I have small children, so I do understand the push feeling of wanting everything done. It seems impossible and dangerous to do work while having kids in the house. I wanted quite a bit of work done before we moved in. Things didn't go as planned and it didn't happen. I am so lucky it didn't. There were things I would have done not having lived in my home that would make me cringe now, only a year and a half later. So, my voice would echo the others in saying wait. I know you don't want to deal with work on a home while you are living there, so for the decorative things, don't. Remember you have little ones and they are terrible on everything. How refreshing to have woodwork that you don't love so you aren't cringing that their toy cars are driving on the molding or mantle. How nice to shrug when they learn to throw properly at the top of the stairs toward your stained glass and you think, well, it was drafty anyway. Plus, how nice to have a project that can occupy you when they start to get older and prefer the company of their friends to you.

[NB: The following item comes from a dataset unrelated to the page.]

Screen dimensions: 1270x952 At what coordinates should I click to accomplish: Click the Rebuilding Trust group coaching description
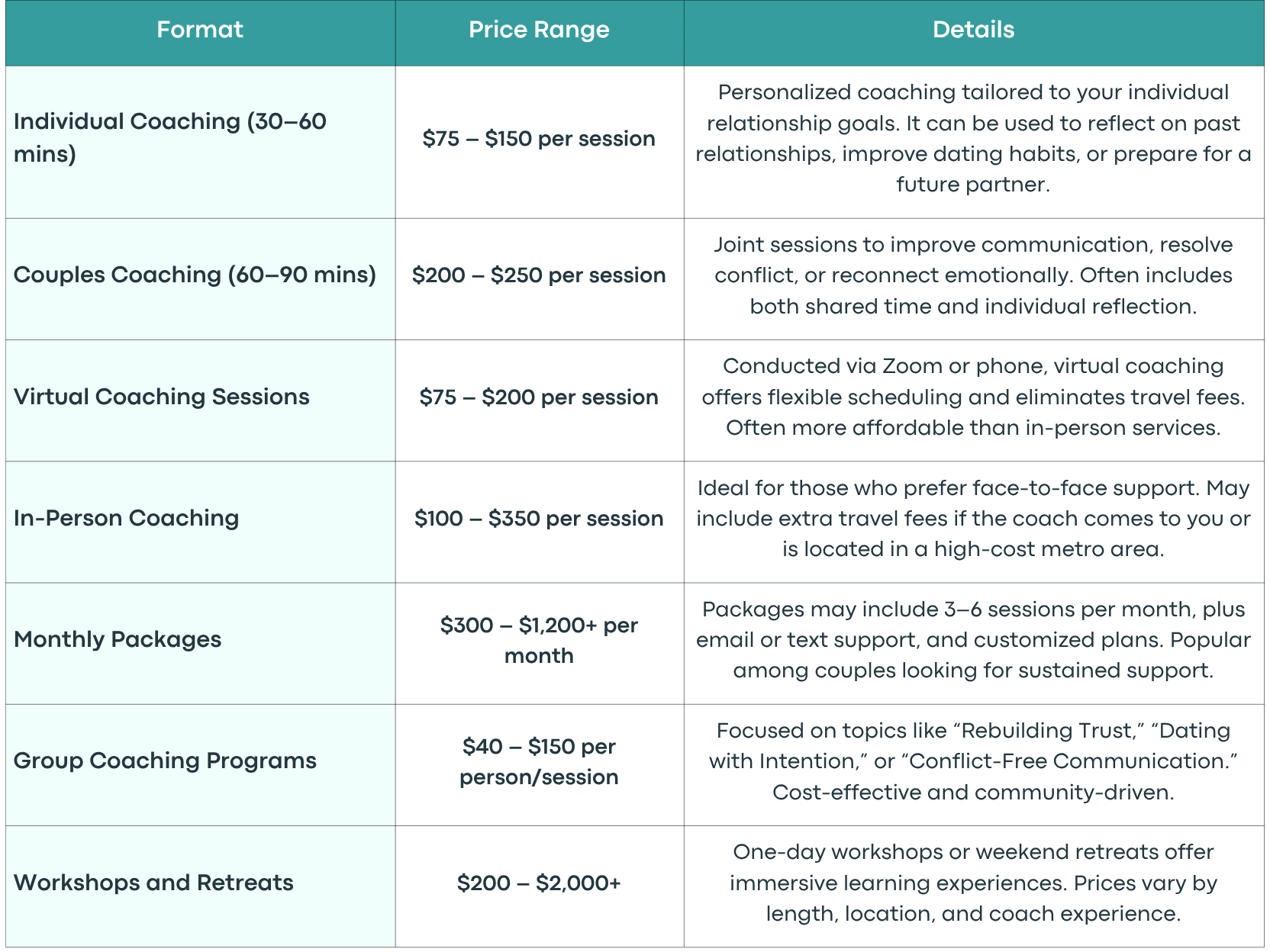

On my own preferences with your house, my home has turned me into a preservationist, so I agree with lots of what other people said. Your mantle makes me drool and I love your woodwork, to me, natural woodwork is majestic and so forgiving. White woodwork doesn't have the same beauty, plus, with kids, it always looks dirty. I re-painted the risers of our stairs white (they were a chipped cream color). They looked beautiful... for two weeks. Now they are disgusting, because I have small children. I try to regularly clean them, but I have enough on my plate without having to scrub stair risers.

A quick note, although the people in this forum are for the most part ardently preservationist, there is much experience and good advice in many people's words. I think most of us would rather see woodwork painted than either neglected or ripped out, but it is hard to see so many beautiful things modernized that will never get back to their original beauty. This is not to say that this is what you will be doing, but I just wanted to give a little background on why some posters feel as they do.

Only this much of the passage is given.